Mosaic will offer investments in the Home Solar Loan products via their online crowdfunding platform, with the loan repayments from homeowners offering a return on these investments.

“Homeowners gain all the benefits of ownership with the simplicity of a lease,” said Billy Parish, Mosaic’s president and co-founder, “while investors gain access to transparent and tangible investments in the booming home solar market.”

While Mosaic had typically offered financing to larger rooftop projects on commercial or institutional buildings, this new Home Solar Loan product will open up crowdfunded loans to the residential segment as well.

RGS Energy plans to offer the new loan product to California homeowners starting in the first half of 2014.

SolarCity: securitizing solar assets

The biggest innovation in solar project finance may be the securitization of solar assets. a feat recently accomplished for the first time by SolarCity.

“In the most basic form of solar securitization, the holder of a portfolio of solar assets bundles contracted revenues from a group of projects and sells that revenue stream to a special-purpose vehicle – an entity that exists solely to buy or finance specific assets,” explains Elias Hinckley, a strategic advisor on energy finance and a contributor and advisory board member at TheEnergyCollective.com.

By bundling and pooling hundreds or thousands of individual solar projects together, securitization can achieve both the large scales and lower risks that are attractive to institutional investors. That could open up tens of billions of dollars or more in potential solar project investment, according to SolarCity’s Luu.

Institutional investors allocate as much as 40% of their assets to these types of securitized investments, totaling on the scale of $37 trillion at the outset of 2014, writes Travis Lowder of the National Renewable Energy Laboratory. (See NREL infographic at right for how securitization works).

SolarCity raised a more modest $54 million through its first series of securitized notes backed by solar power contracts, which it offered to investors in late 2013. The ten year notes pay 4.8 percent. After fees, that could give SolarCity a cost of capital in the neighborhood of 6 percent.

Still, there are challenges ahead for SolarCity and others to prove that solar securities are reliable, “investment grade” assets. The first notes offered by SolarCity were rated BBB+ by Standard & Poor’s, a relatively investment-grade rating.
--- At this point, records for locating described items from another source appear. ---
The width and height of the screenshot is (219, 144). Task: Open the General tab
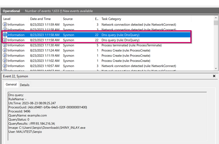click(x=11, y=85)
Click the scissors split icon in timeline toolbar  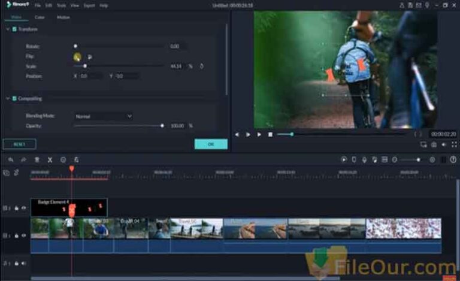coord(50,160)
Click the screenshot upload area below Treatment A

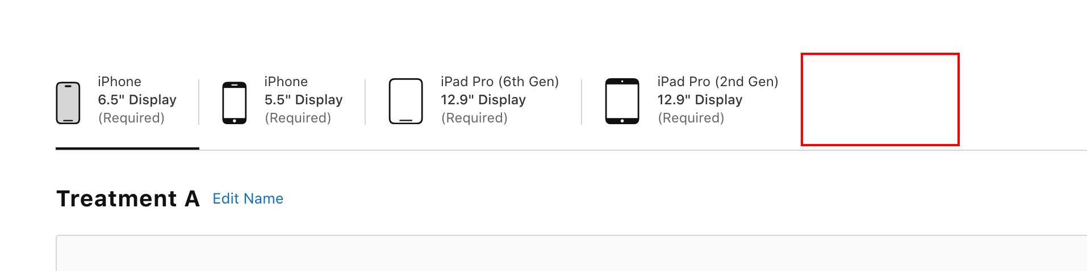[x=568, y=254]
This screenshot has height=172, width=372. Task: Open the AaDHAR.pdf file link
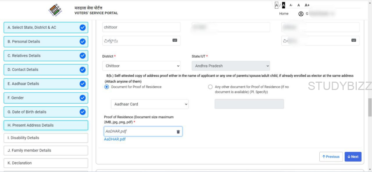115,139
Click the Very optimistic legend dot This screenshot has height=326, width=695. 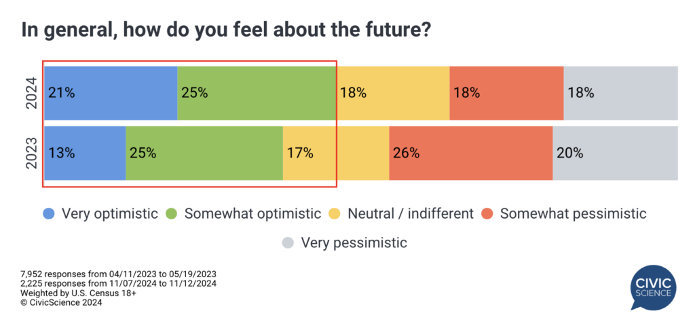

At $54 million, the offering was also much smaller than typical securities, which are typically denominated on the $100 million scale.

As SolarCity gains practice in vetting and securitizing solar assets and institutional investors get more comfortable with this new asset class, that rating may improve over time, offering even more competitive costs of capital.

A race against time

These financial innovations has the opportunity to shave off a significant portion of overall solar project costs.

Yet the U.S. rooftop solar industry is in a race against time to drive down costs before the impending 2017 drop-off in the value of the investment tax credit.

“The big question is whether financial innovation can overcome the 20 percent effective cost increase created by the ITC’s expiration,” says Shayle Kann. Senior Vice President of Research at GTM Research. “That is a high bar to set, and clearing it requires fast action between now and 2017.”

Correction. The original version of this story incorrectly stated that Congressional action would be required to allow solar companies to use Real Estate Investment Trusts (REITs) to raise financing for projects. The United States Treasury Department could issue clarifying rules opening REITs to solar projects without Congressional action. The original story also mischaracterized Dan Reicher as not holding his breath for Congress to pass legislation enabling MLPs for solar. In an email, Dan clarified that he is modestly optimistic that Congress will adopt legislation opening up MLPs to renewables.